(Part of a data file)
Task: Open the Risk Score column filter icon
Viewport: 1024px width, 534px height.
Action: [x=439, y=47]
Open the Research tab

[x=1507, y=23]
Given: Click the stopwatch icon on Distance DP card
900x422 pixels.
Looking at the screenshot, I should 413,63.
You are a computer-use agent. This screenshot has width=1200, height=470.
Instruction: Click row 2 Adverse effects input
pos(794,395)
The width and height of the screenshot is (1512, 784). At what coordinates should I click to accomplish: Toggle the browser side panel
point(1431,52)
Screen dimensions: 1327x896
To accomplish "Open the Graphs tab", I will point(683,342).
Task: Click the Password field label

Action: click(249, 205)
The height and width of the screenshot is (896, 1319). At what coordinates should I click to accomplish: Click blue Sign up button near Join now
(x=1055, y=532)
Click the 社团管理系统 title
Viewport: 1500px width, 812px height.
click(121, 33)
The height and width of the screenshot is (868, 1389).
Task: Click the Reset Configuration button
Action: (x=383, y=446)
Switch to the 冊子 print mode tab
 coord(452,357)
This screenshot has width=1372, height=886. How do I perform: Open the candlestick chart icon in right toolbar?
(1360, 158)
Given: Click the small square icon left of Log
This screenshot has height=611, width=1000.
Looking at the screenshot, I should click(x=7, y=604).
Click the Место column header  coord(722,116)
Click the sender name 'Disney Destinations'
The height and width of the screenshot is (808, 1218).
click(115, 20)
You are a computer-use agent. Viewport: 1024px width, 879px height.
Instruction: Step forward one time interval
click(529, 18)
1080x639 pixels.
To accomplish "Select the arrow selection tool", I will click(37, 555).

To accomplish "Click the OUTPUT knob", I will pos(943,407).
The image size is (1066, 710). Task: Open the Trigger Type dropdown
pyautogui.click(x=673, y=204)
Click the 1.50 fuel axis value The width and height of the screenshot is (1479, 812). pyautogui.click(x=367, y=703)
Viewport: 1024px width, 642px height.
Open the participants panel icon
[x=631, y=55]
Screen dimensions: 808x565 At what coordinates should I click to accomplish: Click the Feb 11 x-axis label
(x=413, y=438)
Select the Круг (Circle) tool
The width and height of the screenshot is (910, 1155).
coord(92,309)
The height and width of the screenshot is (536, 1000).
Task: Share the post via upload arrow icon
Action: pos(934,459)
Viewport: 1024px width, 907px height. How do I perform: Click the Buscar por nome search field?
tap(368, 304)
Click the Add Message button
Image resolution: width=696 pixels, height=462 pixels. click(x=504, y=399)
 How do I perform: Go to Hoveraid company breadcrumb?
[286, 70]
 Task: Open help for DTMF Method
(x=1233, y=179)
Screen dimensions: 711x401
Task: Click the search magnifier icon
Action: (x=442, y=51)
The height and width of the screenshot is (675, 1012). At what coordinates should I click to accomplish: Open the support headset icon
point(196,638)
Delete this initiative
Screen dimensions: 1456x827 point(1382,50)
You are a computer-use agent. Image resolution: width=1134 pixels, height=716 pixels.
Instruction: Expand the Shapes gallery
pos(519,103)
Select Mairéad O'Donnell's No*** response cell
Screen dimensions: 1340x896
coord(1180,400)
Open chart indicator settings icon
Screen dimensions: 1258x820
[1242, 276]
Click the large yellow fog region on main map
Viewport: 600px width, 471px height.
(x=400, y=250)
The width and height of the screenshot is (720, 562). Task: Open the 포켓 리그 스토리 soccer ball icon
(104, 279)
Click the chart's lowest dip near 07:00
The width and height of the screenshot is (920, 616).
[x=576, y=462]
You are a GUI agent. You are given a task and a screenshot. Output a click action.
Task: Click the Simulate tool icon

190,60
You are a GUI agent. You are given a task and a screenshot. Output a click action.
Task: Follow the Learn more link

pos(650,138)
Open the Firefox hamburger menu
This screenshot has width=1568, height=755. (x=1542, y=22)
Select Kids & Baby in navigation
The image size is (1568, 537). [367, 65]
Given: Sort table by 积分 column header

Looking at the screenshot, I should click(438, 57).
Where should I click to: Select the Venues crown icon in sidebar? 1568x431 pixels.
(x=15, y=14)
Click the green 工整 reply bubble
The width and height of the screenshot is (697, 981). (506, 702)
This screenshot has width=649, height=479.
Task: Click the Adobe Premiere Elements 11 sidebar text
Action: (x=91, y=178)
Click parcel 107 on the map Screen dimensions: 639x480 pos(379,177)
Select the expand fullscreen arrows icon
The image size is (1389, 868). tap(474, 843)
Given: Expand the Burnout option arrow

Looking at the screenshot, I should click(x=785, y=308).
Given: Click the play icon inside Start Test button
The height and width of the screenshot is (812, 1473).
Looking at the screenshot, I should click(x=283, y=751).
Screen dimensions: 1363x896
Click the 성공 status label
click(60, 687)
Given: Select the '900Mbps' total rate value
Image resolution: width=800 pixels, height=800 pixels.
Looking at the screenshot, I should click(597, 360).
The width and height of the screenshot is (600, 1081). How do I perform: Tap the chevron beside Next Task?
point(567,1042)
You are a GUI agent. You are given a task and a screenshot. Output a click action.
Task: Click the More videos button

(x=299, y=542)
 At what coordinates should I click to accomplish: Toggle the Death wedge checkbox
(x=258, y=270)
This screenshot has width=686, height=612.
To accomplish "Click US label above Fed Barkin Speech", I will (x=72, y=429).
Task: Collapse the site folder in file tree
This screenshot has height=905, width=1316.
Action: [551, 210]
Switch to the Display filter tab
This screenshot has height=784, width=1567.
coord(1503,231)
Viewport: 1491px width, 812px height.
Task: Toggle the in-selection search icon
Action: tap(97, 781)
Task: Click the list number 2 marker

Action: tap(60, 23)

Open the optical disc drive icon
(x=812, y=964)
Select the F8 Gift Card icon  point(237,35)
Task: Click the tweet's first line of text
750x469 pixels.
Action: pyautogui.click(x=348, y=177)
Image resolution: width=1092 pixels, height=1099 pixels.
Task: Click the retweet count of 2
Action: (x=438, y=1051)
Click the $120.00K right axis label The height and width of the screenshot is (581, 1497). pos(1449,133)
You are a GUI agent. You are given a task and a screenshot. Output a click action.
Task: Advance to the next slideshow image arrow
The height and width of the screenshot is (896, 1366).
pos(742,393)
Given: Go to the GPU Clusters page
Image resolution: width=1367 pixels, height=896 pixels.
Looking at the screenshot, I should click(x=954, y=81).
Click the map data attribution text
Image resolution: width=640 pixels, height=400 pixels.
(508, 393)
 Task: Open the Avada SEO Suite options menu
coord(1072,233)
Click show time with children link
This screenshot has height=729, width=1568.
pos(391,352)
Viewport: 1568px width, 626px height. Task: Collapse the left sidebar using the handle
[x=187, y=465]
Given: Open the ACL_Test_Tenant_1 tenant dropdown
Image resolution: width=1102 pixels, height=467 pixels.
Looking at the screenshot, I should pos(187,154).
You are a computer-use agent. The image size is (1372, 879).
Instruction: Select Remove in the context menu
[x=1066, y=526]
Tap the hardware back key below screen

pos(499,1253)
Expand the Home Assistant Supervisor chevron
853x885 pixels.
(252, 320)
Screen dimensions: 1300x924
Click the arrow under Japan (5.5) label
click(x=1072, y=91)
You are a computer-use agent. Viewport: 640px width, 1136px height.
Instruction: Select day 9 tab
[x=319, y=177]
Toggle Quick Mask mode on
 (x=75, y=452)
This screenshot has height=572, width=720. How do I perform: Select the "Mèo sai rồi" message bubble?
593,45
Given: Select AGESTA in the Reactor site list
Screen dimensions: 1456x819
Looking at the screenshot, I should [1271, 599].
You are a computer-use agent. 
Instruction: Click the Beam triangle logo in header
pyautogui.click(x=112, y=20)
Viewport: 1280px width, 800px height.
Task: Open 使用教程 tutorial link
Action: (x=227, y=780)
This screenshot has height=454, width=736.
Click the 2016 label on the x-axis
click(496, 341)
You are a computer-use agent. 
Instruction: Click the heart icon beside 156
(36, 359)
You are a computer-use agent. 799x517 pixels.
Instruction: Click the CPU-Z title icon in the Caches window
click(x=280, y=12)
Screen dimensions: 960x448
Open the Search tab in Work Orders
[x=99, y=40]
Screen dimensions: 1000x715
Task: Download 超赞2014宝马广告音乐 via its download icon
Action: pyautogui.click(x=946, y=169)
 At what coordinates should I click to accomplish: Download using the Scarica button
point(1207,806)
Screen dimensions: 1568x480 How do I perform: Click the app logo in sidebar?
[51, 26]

**Request**. Copy the entries word for word, starting at the very first line and ending at the line that contains "pos(794,395)", with both of those lines included.

**Full answer**.
Task: Open the Risk Score column filter icon
Viewport: 1024px width, 534px height.
Action: [x=439, y=47]
Open the Research tab

[x=1507, y=23]
Given: Click the stopwatch icon on Distance DP card
900x422 pixels.
Looking at the screenshot, I should 413,63.
You are a computer-use agent. This screenshot has width=1200, height=470.
Instruction: Click row 2 Adverse effects input
pos(794,395)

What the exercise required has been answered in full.